Local Elected Officials Brainstorm Ways to Serve Unrepresented Districts

Mary Alice Miller
By Mary Alice Miller April 12, 2014 12:38

Local Elected Officials Brainstorm Ways to Serve Unrepresented Districts

By Mary Alice Miller

When a constituent calls the district office of convicted former Assemblyman William Boyland, Jr., the phone is answered with “Good afternoon. 55th Assembly district.” In response to the caller inquiry on staffers still manning that district office, the caller is told, “No. Actually, this is the Speaker’s office. We are referring Assemblyman Boyland’s constituency to their local city council members.”

Asked if that also applies to former Assembly member Barron (East New York), Espinal (Bushwick and Cypress Hills), or Maisel (Canarsie), the answer received is “Yes, because now they are actually city council members. We are also referring to local state senators. But, because the 55th Assembly district does not have a counterpart (in the Senate) unfortunately we are only referring to their New York City (council) counterpart.”

Local state elected officials were asked about the impact of recent budget negotiations on constituents of unrepresented districts.

“I share deep concern. Before I voted on the budget I spoke to that issue in terms of lack of representation in those districts. That’s recorded,” said Assembly member Annette Robinson. “There is some funding in the budget that goes across the board. Even though those districts are not represented by a particular member, we and those who stood on the floor represented them through our votes. “

“Fortunately, because we make up the largest caucus – the Black, Hispanic, and Asian caucus – many of their concerns overlapped the concerns of many members of our caucus,” said Assemblyman Walter Mosley. “There wasn’t any particular issue that I can say was left unaccounted for that might have been directly correlating with one particular district that doesn’t have representation. Caucus issues usually transcend district lines.” Mosley added, “Many of the issues and concerns that we have – particularly in central Brooklyn – were addressed.”

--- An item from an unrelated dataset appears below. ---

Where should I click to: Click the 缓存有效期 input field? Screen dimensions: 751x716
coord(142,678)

“Whatever programs there are in the budget we can hope that the people in those districts who are in need of support through those resources will somehow receive them. The problem for people who live in districts where there is no representative means there is no voice necessarily that speaks for them specifically,” said State Senator Velmanette Montgomery. “So, we have all of those people who do not have a specific representative who stands up and [advocates] to a commissioner or to departments that are going to be distributing and implementing programs and resources that are in the budget. There is no one speaking specifically for them.”

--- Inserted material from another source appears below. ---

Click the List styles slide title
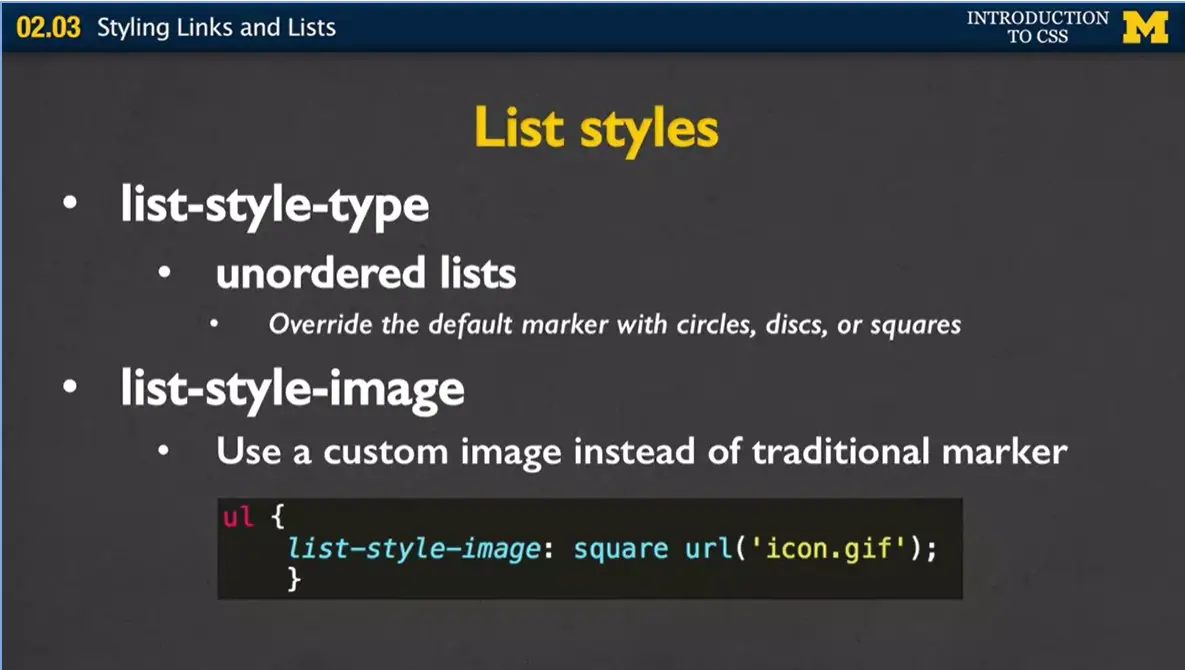The image size is (1185, 670). [x=597, y=127]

“However,” Montgomery added, “I am hopeful that some of the organizations in those areas will be able to receive resources in order to support the constituents there even though they don’t have a specific elected official. There is an assumption that there are organizations in those areas that will be receiving funding based on what is in the budget even though they don’t have a specific elected official.”
“We at the caucus are addressing it in terms of how offices that are manned can take up the slack for
those that are unmanned so that people can have a direct connection to a person who lives if not in the district at least in an adjacent district to address their issues. We are talking to the leadership to see how we can set up some kind of triage so that we can deal with ongoing issues,” said Mosley on the matter of constituent services. “When [unmanned district offices] are called, the calls go to 250 Broadway (the Assembly Speaker’s office). Right now we are trying to set up a system where we can have a closer connection to those individuals who are calling and see what we can do to receive the calls.”